Enter: Stefan Kurlak.  Stefan was driving his sleek 2015 Mercedes heading southbound on Holt Road in the Town of Webster. The posted speed limit on that road was 35 miles per hour. Unfortunately for Stefan, he was clocked by WPD Officer Katie Hillyard as he was cruising along at about 53 mph.  Officer Katie, with lights and sirens going, proceeded to stop Stefan just north of the intersection of Holt Road and Orchard Street.  Stefan, after producing his license and registration, and not saying a word, was issued a ticket for speeding. Stefan went home and began thinking of a defense. Stefan arrived home with a plan.

At trial, Officer Katie testified to her length of service with the Webster Police Department, her training in general and her ability to estimate the speed of a moving vehicle. She testified to that on the date and time in question she visually estimated the Stefan’s to be traveling at 50 mph. She then engaged her radar device, which registered the Mercedes doing 53 miles per hour. The judge asked Officer Katie what traffic control device Stefan violated. Officer responded, “the speed control sign,”

Stefan did not deny exceeding the speed limit. Nor did he contest the speed as attested to by the officer. Instead, Stefan raised the defense of justification. Here is what Stefan told the judge while Officer Katie listened with eyebrows raised as high as they could go:

Stefan testified that while driving south on Holt Road, before being stopped by the officer, a deer jumped over the hood of his car without touching it. He then noticed a group of four more deer to his left. He stated that it was at that time that he sped up to get past those deer before one or more of them ran across the road in front of his car. Both sides rested.

The judge had to determine this issue: Was Stefan justified in speeding up in order to avoid a possible collision with the deer?

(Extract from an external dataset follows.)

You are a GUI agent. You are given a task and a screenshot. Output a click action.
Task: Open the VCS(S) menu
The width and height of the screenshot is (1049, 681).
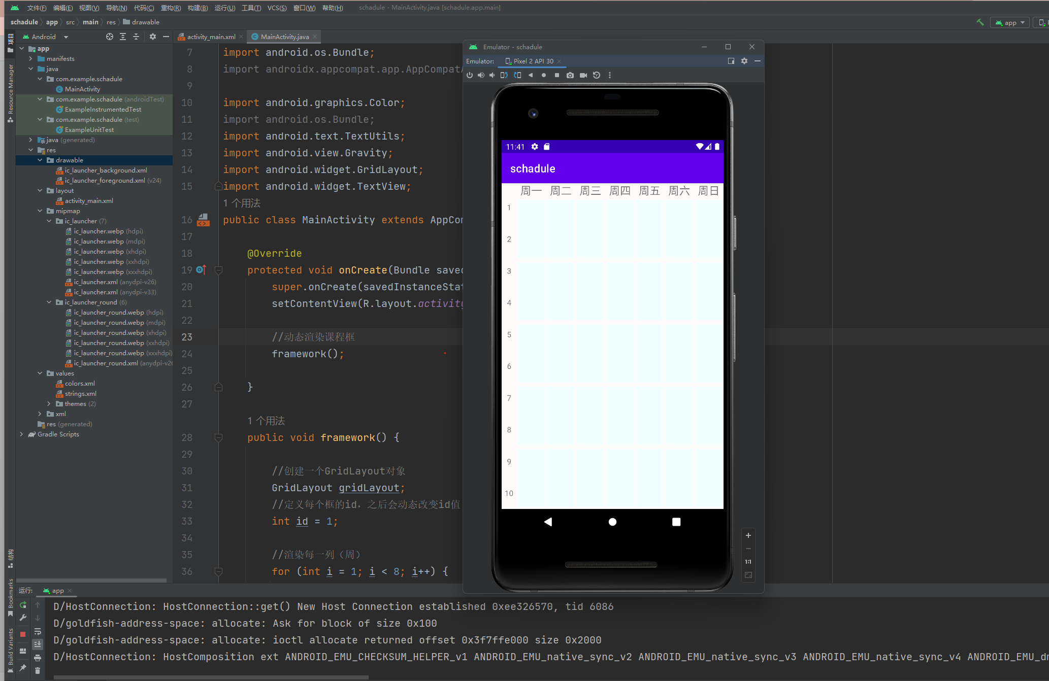[x=277, y=8]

The judge commented that there was no indication why Stefan could not slow down or move over to the side of the road until the possible danger passed. The judge looked at an older case from 1969, (People v. Hariton), where a driver was charged with speeding. The defendant there contended that  it was necessary for them to increase his speed to permit a police vehicle to pass when he could not move safely into the right-hand lane. The court in the Hariton case was not convinced that the driver had no choice but to exceed the speed limit to avoid an accident. The judge in the Hariton court took note of People v. Bartlett, a decision from 1967 that found the driver of a private ambulance responding to an emergency call on the same road Hariton was driving on guilty of speeding.

The law does not favor sudden bursts of speed. Stefan’s Deer Defense failed. Stefan pays the ticket.